Esto es totalmente ajeno a lo que hemos visto del Vaticano, especialmente desde el pontificado de Francisco.

Lejos de intentar guiar a las almas hacia el «camino único de salvación», el Vaticano actual no deja de indicar al mundo que no hay necesidad de ser católico. 

Estas cuestiones de evolución doctrinal y falso ecumenismo no son triviales. Si la doctrina puede evolucionar de forma que viole los preceptos de Dei Verbum , entonces la fe del mañana podría contradecir la de hoy. Esto trastocaría toda la religión. 

El falso ecumenismo ataca la fe de una manera diferente.

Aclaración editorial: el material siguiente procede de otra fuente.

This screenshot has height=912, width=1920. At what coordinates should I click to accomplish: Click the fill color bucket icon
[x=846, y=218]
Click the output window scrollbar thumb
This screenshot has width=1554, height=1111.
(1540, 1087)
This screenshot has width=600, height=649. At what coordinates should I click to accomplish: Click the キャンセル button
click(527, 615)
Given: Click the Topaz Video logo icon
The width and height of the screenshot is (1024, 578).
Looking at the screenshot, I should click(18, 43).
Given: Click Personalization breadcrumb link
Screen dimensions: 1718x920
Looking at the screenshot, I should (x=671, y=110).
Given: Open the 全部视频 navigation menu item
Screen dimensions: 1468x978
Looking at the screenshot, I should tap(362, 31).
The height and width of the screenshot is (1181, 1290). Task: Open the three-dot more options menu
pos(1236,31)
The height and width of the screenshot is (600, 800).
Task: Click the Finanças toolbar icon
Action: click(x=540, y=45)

Los ecumenistas han mantenido la idea de que la Iglesia es necesaria para la salvación, pero la han vaciado de todo significado real.

Sí, la Iglesia es «necesaria»; pero el falso ecumenismo nos dice que esto simplemente significa que las religiones no católicas obtienen su valor salvífico de la Iglesia, por lo que uno puede salvarse a través de ellas.

Ningún sofisma puede ocultar el hecho de que innumerables personas se han tomado esto en serio y han llegado a la conclusión de que ya no necesitaban ser católicas; muchas otras, comprensiblemente, han decidido que no había razón para convertirse al catolicismo. 

Si analizamos los mayores problemas de la Iglesia hoy en día, vemos que se relacionan directamente con la negativa de Roma a seguir las enseñanzas explícitas del Concilio Vaticano II.

Por ello, la condena de León XIV a la FSSPX parece contradecir la enseñanza de Nuestro Señor sobre la paja en el ojo del huracán (Mateo 7:3-5).

Que Dios le conceda la gracia de aceptar estos puntos clave del Vaticano II, y quizás entonces comprenda por qué la FSSPX se adhiere a la Tradición en lugar de perseguir novedades impías.